*Texto de lectura*.
Corrupción y política

EDITORIAL|

Una de las condenables enfermedades del quehacer político es la corrupción, entendida como uso doloso de bienes públicos de manera directa o indirecta. Los recursos económicos de los Estados pertenecen a todos los ciudadanos y tarea fundamental de quienes ejercen el gobierno, es administrar esos bienes con honestidad total y eficiencia en su uso. Lamentablemente en muchos países –el nuestro ni de lejos es excepción- se han dado y dan casos de personas que al desempeñar funciones lo hacen recurriendo a sus recursos para acumular riqueza personal o toleran que otras lo hagan pudiendo evitarlo.

La corrupción no tiene “ideología”. Por parte de la oposición es una tendencia generalizada a atribuir los actos corruptos que tienen lugar en un gobierno, a su orientación política. Los hechos han demostrado que esta perversidad se ha dado en gobiernos nacionales y seccionales de diversas ideologías. Esencial a quienes ejercen las más elevadas funciones es tratar de evitarlas y, en caso de darse, combatir con entereza a sus autores siguiendo los cauces legales. Si las altas esferas no lo hacen demuestran ineptitud y, si tratan de encubrirla o taparla, en el mejor de los casos, en cómplices. Jefes de Estado que la han combatido con firmeza pasan a la historia con honor. Los que la han tolerado o, peor aún, alentado se incorporan a la ignominia.

*Tarea asignada 1*.
Responde estas preguntas con lo que dice el editorial sobre la corrupción.
(a) ¿Cómo define el editorial la corrupción?
(b) ¿A quiénes pertenecen los recursos económicos de los Estados?
(c) ¿Qué sucede con los jefes de Estado que han combatido la corrupción con firmeza?
*Tarea asignada 2*. Continúa el editorial sobre la corrupción a partir de su última oración.

*Entradas guardadas*.
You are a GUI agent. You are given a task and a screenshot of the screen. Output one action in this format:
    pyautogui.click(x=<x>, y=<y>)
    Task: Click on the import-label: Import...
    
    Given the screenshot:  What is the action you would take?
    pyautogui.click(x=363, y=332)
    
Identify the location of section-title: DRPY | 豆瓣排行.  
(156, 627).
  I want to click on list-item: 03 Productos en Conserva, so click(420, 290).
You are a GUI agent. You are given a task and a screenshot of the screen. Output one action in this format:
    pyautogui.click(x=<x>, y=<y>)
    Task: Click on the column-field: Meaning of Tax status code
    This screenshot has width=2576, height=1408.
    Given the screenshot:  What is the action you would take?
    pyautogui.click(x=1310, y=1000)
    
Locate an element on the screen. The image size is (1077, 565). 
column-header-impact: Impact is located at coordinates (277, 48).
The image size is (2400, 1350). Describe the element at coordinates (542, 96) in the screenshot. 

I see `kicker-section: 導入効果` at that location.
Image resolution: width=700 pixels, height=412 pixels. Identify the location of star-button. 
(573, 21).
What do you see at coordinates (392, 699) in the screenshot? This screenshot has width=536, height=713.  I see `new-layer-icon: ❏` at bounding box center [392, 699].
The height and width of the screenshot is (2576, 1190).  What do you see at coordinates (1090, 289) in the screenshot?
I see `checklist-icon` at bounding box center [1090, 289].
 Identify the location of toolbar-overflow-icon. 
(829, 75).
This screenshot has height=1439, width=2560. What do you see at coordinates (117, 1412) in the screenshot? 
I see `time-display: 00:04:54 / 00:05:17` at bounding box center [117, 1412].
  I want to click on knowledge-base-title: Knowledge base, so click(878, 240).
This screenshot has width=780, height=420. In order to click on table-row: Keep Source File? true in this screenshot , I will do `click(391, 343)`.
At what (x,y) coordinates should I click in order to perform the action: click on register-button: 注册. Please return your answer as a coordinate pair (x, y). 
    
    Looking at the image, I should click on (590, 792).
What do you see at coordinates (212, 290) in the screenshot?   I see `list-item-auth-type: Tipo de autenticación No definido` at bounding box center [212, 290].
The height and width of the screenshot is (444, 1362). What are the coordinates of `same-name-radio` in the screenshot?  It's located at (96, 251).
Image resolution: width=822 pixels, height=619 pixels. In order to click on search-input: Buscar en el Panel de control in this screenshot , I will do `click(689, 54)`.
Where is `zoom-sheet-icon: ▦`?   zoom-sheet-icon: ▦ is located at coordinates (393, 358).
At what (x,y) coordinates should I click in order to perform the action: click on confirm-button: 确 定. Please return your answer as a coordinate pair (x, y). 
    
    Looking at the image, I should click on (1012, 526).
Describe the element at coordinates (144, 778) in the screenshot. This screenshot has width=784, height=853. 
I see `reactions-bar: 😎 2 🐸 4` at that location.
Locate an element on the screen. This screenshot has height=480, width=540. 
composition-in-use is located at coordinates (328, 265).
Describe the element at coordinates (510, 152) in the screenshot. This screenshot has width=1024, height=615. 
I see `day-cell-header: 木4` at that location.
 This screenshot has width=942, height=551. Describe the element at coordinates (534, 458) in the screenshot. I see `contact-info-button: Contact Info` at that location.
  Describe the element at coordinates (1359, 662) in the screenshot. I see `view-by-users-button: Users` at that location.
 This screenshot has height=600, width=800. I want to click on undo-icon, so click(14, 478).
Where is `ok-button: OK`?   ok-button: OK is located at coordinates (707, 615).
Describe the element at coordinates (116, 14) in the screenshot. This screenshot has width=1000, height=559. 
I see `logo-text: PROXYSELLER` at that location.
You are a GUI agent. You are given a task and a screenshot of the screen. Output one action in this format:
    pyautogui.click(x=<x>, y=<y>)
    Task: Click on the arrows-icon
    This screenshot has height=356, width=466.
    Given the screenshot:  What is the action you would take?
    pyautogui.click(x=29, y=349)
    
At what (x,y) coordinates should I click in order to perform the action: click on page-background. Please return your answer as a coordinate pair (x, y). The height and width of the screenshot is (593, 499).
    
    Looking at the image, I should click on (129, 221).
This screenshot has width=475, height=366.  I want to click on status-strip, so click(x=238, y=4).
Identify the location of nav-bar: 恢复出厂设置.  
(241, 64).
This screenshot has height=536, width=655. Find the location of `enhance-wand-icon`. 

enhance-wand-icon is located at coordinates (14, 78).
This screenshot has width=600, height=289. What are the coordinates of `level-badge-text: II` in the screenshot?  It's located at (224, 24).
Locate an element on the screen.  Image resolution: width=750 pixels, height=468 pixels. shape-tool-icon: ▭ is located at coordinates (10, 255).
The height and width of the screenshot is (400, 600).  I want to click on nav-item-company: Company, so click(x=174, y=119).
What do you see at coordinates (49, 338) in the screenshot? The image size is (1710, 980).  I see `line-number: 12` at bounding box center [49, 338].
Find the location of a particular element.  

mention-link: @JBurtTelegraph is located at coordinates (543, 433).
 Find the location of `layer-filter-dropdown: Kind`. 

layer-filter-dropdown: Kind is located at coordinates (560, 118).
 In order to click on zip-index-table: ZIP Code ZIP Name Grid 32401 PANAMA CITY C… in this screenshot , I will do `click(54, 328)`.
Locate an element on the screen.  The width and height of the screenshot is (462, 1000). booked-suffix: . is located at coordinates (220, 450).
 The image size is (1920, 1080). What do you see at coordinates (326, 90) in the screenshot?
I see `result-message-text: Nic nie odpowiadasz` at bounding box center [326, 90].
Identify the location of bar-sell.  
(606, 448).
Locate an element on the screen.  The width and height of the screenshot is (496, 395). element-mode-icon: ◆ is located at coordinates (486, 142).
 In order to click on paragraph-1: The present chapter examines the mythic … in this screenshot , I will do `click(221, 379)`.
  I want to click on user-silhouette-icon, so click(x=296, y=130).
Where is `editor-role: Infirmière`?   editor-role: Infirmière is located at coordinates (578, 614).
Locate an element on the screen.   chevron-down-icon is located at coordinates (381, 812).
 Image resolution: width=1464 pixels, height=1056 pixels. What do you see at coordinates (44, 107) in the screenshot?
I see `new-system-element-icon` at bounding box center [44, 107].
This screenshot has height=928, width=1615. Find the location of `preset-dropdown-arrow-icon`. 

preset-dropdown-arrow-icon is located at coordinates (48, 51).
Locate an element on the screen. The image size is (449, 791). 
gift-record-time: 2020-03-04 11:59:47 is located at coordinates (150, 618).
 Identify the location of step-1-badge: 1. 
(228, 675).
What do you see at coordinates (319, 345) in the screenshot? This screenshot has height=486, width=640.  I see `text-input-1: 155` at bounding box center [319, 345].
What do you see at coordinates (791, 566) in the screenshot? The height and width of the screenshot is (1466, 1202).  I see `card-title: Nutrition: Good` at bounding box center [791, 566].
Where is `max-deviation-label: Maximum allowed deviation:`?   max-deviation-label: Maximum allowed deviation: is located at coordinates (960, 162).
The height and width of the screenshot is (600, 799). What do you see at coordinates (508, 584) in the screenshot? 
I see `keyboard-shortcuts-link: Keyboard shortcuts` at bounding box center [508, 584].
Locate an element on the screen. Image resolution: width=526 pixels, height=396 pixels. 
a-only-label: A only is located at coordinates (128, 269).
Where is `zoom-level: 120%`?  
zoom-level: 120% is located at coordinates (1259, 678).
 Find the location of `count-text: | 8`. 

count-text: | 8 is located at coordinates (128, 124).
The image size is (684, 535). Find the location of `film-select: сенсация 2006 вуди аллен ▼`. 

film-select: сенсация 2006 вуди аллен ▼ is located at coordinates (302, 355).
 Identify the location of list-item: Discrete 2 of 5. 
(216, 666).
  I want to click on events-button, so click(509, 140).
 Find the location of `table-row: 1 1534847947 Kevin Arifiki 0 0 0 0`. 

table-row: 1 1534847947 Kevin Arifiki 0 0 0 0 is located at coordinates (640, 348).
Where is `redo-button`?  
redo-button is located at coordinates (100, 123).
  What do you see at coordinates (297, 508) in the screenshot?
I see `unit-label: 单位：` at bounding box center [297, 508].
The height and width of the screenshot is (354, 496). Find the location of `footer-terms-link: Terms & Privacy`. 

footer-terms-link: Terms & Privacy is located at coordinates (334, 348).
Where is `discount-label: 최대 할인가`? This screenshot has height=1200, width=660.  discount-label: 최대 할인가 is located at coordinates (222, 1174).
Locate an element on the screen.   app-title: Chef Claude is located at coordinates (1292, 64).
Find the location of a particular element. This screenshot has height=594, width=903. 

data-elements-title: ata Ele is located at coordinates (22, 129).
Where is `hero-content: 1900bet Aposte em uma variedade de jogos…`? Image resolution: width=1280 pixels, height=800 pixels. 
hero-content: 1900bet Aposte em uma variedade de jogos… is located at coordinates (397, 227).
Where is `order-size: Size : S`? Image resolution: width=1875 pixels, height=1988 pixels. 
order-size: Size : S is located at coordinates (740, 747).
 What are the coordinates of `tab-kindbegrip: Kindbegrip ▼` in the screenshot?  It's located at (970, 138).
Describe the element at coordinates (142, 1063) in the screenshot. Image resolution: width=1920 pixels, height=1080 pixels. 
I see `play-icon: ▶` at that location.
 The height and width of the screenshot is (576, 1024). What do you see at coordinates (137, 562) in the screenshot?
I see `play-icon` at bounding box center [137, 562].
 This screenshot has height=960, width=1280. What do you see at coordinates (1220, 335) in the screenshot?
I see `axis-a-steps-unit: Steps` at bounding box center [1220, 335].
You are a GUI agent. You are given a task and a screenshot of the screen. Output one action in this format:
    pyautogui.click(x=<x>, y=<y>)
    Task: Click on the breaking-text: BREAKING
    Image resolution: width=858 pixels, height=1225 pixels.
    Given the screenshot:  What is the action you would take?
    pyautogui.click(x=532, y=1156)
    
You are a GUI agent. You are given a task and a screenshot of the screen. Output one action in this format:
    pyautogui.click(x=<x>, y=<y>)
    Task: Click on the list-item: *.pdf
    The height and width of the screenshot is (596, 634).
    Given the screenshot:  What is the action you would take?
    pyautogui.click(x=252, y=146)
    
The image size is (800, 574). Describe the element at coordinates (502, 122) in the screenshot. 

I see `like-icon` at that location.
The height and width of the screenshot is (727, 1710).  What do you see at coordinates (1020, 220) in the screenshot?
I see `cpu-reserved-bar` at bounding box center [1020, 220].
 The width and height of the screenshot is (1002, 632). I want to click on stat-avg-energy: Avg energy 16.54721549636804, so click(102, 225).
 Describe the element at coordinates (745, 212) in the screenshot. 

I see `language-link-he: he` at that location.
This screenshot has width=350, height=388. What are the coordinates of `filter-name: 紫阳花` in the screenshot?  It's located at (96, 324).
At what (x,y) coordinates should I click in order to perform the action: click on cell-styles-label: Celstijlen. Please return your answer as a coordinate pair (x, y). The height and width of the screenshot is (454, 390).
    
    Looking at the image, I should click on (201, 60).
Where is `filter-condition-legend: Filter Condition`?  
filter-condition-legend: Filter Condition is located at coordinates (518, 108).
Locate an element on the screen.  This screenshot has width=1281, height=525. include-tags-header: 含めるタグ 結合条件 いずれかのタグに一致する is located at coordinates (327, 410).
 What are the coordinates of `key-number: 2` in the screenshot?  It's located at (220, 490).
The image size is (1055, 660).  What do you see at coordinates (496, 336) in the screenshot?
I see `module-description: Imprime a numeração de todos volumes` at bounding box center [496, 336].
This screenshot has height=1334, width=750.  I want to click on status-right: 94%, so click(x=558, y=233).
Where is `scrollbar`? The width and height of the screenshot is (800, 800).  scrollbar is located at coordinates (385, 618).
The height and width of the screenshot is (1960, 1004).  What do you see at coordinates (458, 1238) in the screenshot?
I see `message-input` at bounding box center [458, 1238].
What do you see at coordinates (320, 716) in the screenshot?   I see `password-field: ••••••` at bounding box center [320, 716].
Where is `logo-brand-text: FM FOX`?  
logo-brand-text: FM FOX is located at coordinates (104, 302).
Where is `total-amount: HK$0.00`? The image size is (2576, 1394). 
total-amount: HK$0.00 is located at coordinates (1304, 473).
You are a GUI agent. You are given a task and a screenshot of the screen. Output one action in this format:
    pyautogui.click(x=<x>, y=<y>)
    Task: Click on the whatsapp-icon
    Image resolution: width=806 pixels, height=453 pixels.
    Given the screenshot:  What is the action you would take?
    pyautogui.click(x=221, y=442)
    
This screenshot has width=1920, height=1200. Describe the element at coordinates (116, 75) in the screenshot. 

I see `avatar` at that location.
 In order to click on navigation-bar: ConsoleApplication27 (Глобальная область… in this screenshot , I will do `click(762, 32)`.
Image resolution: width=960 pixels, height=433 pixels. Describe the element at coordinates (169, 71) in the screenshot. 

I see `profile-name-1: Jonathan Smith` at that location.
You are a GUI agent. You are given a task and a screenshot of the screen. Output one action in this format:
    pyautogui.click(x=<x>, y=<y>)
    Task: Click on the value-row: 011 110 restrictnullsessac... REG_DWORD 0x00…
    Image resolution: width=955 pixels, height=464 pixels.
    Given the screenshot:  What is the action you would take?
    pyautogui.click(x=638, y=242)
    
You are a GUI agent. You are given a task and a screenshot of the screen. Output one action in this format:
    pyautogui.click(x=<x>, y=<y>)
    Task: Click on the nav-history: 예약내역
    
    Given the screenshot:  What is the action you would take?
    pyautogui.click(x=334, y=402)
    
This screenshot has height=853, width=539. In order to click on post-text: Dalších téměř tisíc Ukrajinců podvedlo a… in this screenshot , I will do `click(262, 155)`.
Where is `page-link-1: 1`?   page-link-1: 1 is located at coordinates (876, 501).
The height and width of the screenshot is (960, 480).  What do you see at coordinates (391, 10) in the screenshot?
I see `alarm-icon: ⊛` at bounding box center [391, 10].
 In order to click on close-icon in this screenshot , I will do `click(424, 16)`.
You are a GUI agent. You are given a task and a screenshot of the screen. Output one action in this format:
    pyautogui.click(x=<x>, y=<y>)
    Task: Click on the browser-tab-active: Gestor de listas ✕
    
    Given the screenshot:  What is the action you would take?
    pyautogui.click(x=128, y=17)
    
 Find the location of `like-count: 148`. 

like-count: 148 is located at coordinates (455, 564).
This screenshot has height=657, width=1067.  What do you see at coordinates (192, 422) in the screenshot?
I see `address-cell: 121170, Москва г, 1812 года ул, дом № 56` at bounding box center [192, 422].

*Resultado 1*.
(a) Como el uso doloso de bienes públicos de manera directa o indirecta.
(b) A todos los ciudadanos.
(c) Pasan a la historia con honor.

*Resultado 2*.
La pandemia ha puesto en evidencia grotescos negociados en la adquisición de insumos médicos. Su reiteración nos lleva a pensar que se trata de una malévola red organizada para negociar con la salud, lo que acrecienta la ignominia. Alivian estos hechos bochornosos que salgan a luz estos delitos y que haya entereza en la fiscalía para investigarlos y procesarlos, sin que el gobierno se oponga a esta gestión. Es muy importante que haya denuncias fundamentadas, pero por sí solas no la evitan. Es esencial que se deje en el archivo de la infamia la impunidad y que los dirigentes de agrupaciones políticas no protejan a los autores de su grupo.